Please find every line in the records below that contains the word "icon", and copy it.

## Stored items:
########

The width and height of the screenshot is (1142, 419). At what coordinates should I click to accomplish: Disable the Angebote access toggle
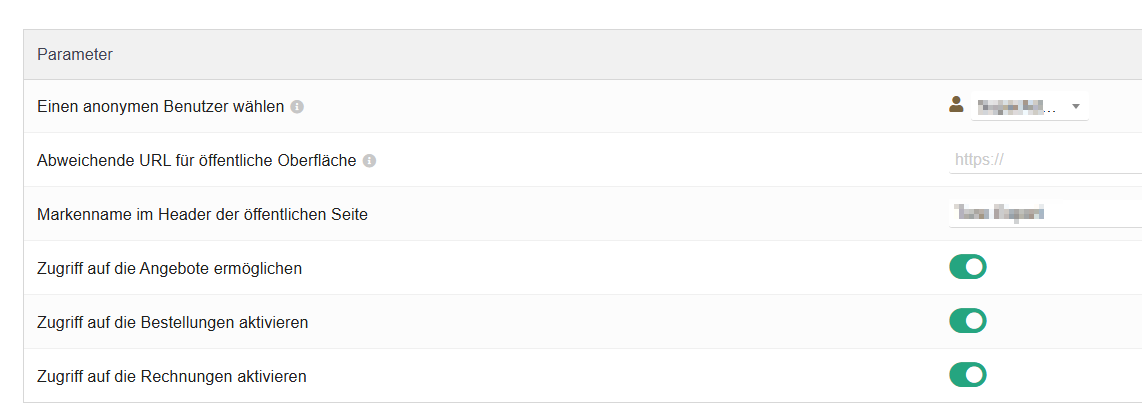pos(967,267)
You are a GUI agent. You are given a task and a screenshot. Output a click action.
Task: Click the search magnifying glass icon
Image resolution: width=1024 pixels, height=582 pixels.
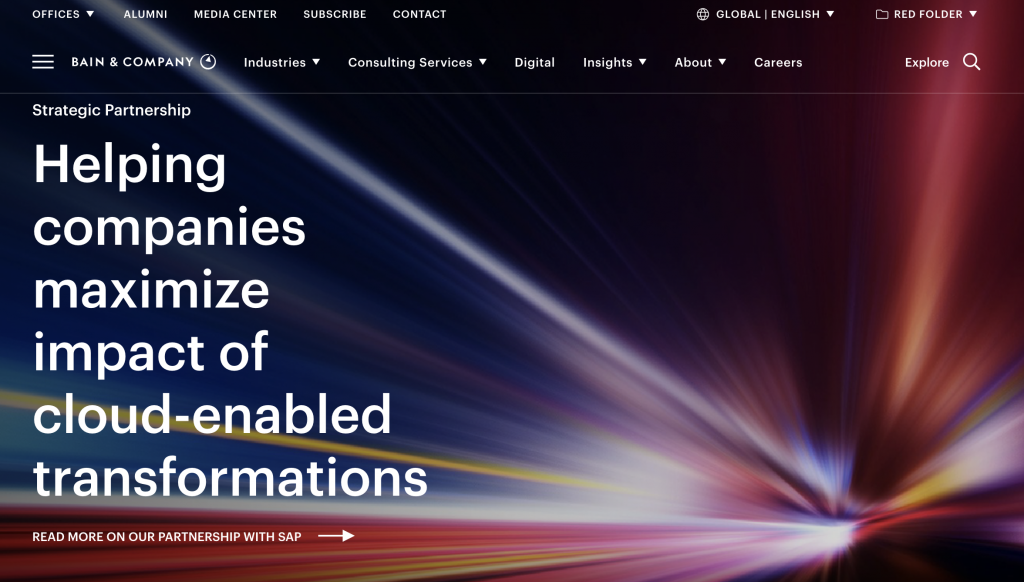pyautogui.click(x=971, y=62)
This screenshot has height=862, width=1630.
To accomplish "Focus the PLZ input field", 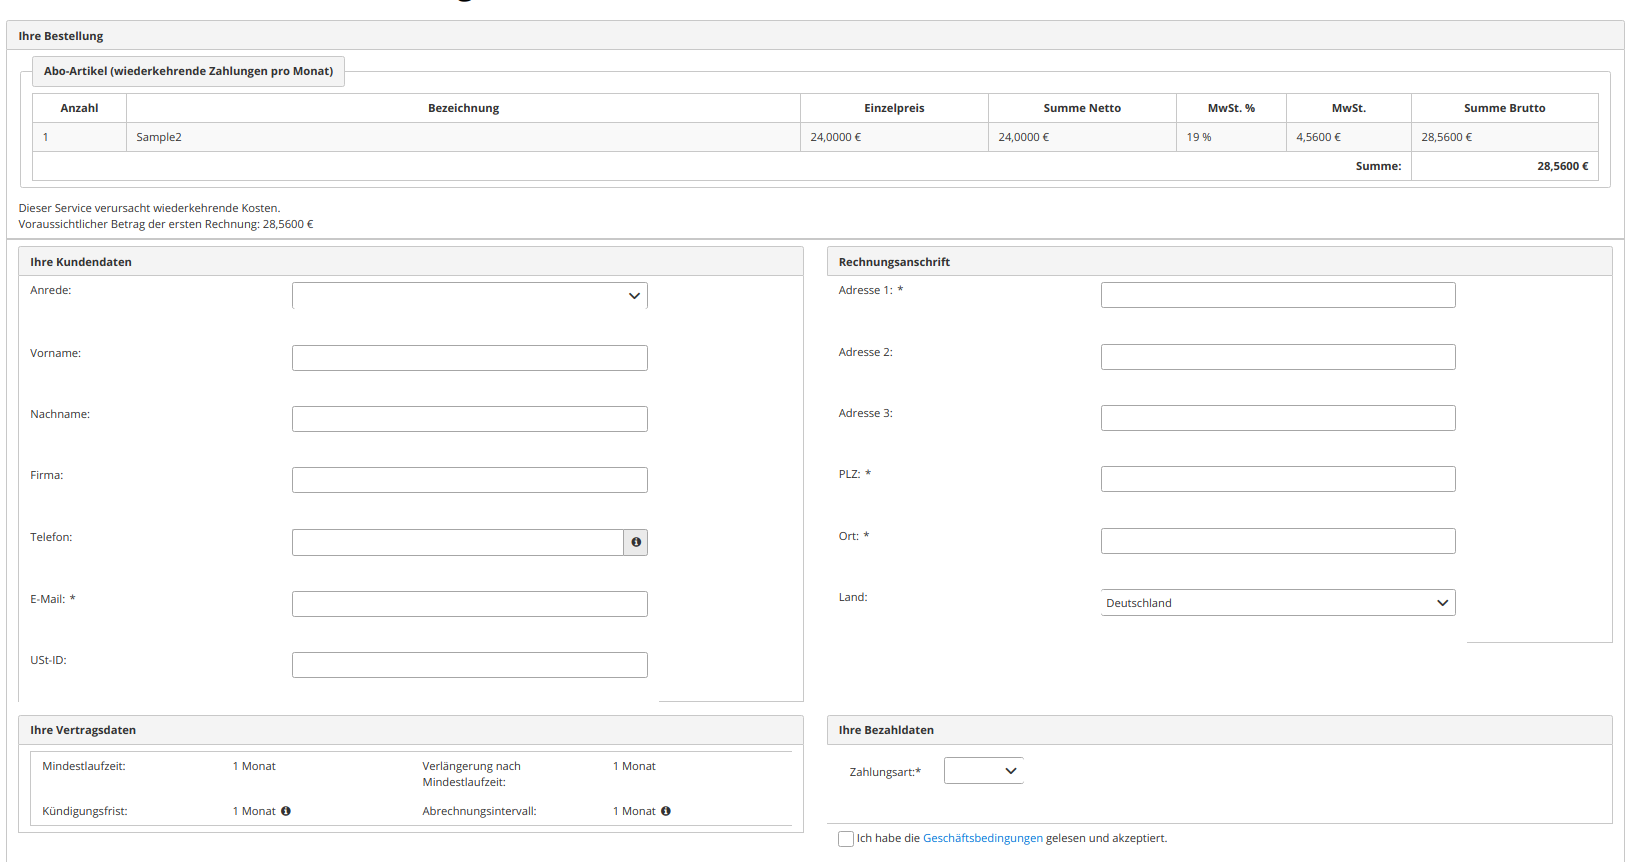I will coord(1277,479).
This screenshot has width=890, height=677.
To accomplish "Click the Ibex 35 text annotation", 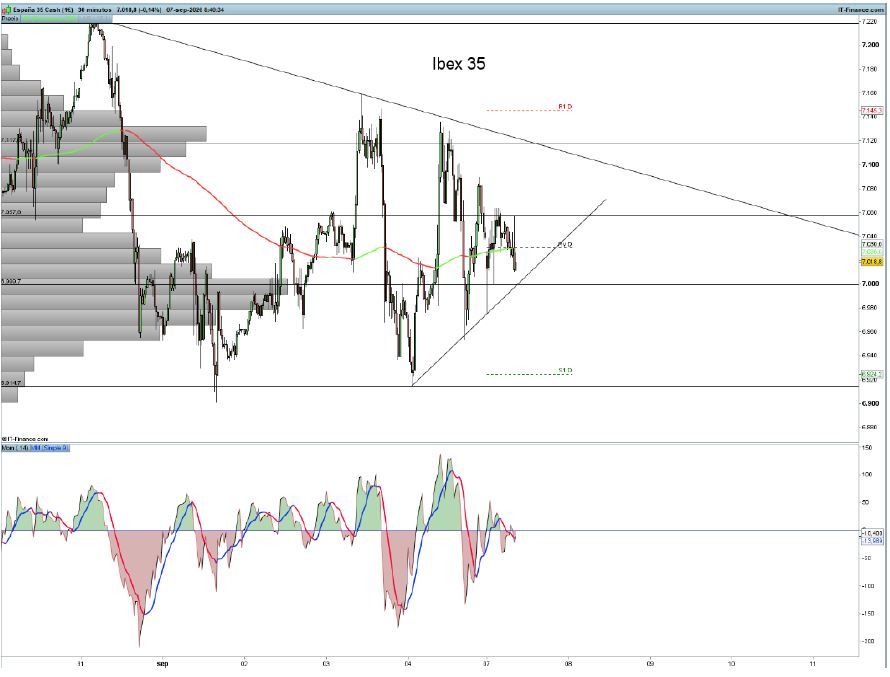I will [459, 64].
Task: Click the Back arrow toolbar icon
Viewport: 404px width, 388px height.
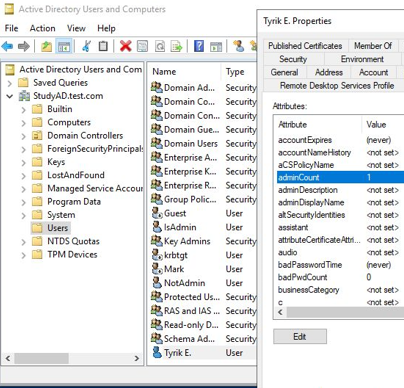Action: click(x=7, y=46)
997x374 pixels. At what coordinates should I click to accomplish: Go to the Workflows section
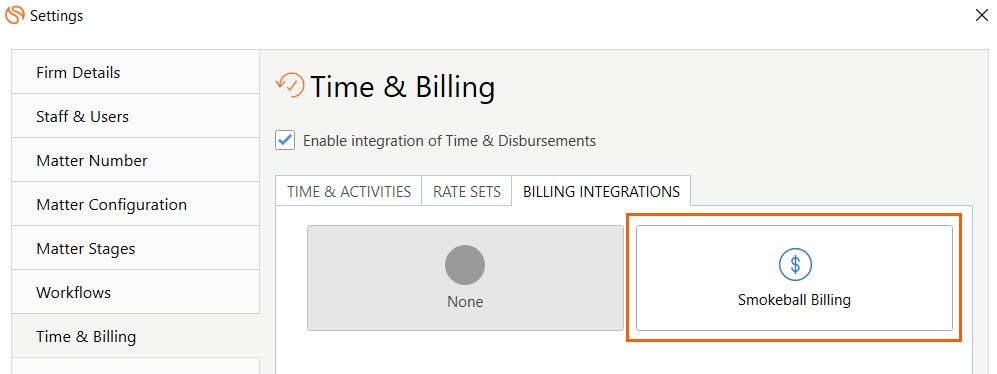(x=135, y=292)
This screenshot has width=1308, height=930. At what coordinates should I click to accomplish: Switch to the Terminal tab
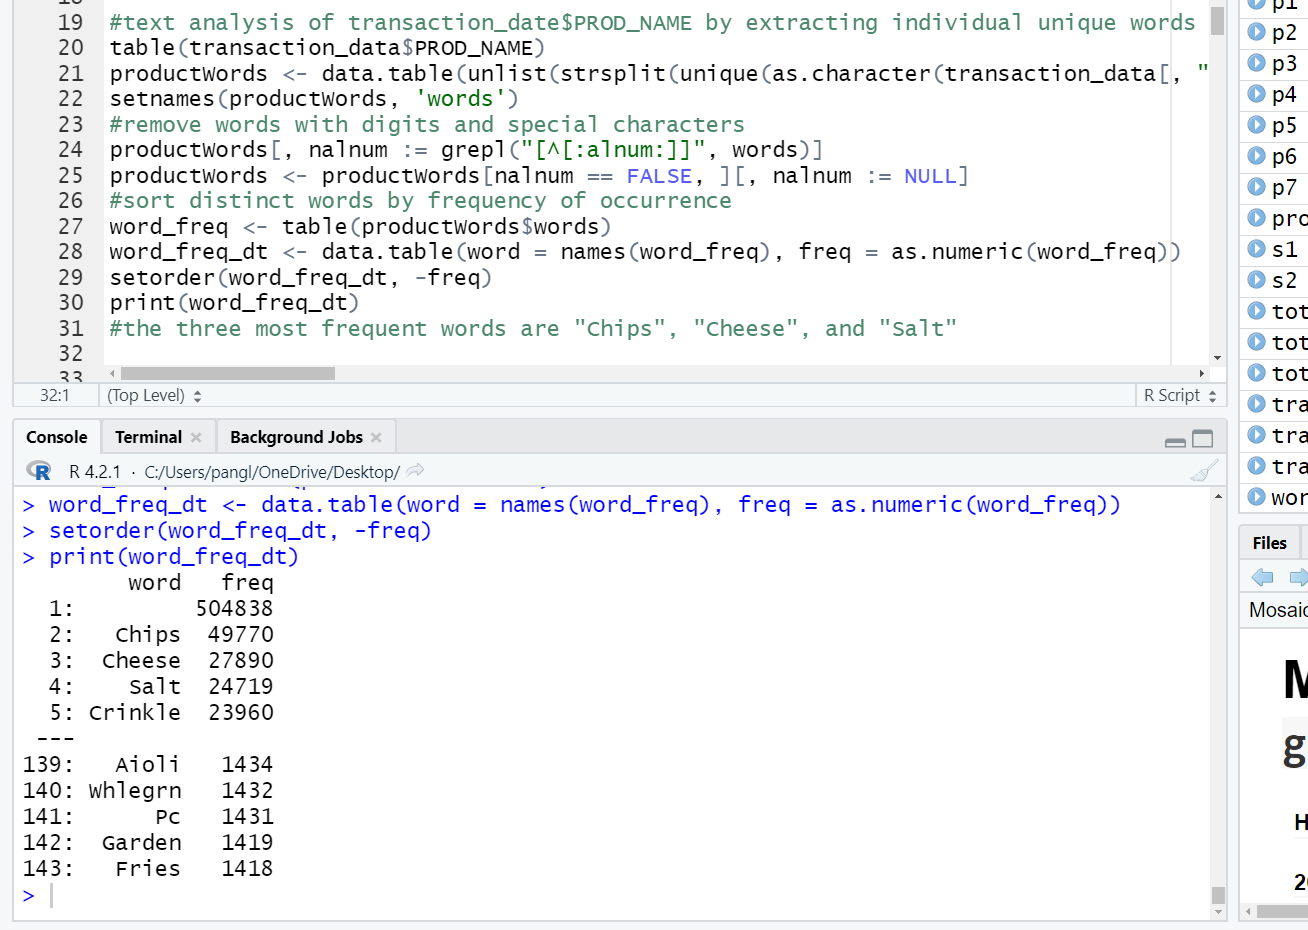pos(148,437)
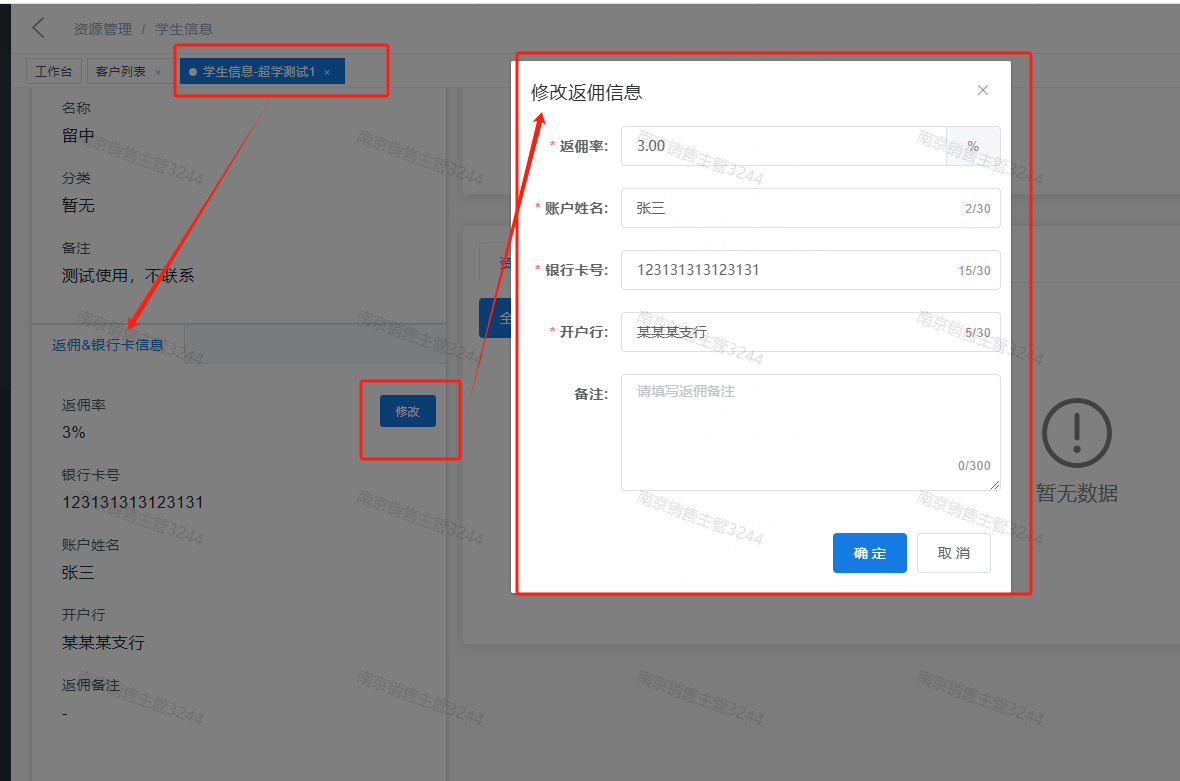Focus the 返佣率 input showing 3.00
The image size is (1180, 781).
pos(782,146)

########

## Exercise answer:
Task: Click the search magnifying glass icon
Task: Click the Back arrow toolbar icon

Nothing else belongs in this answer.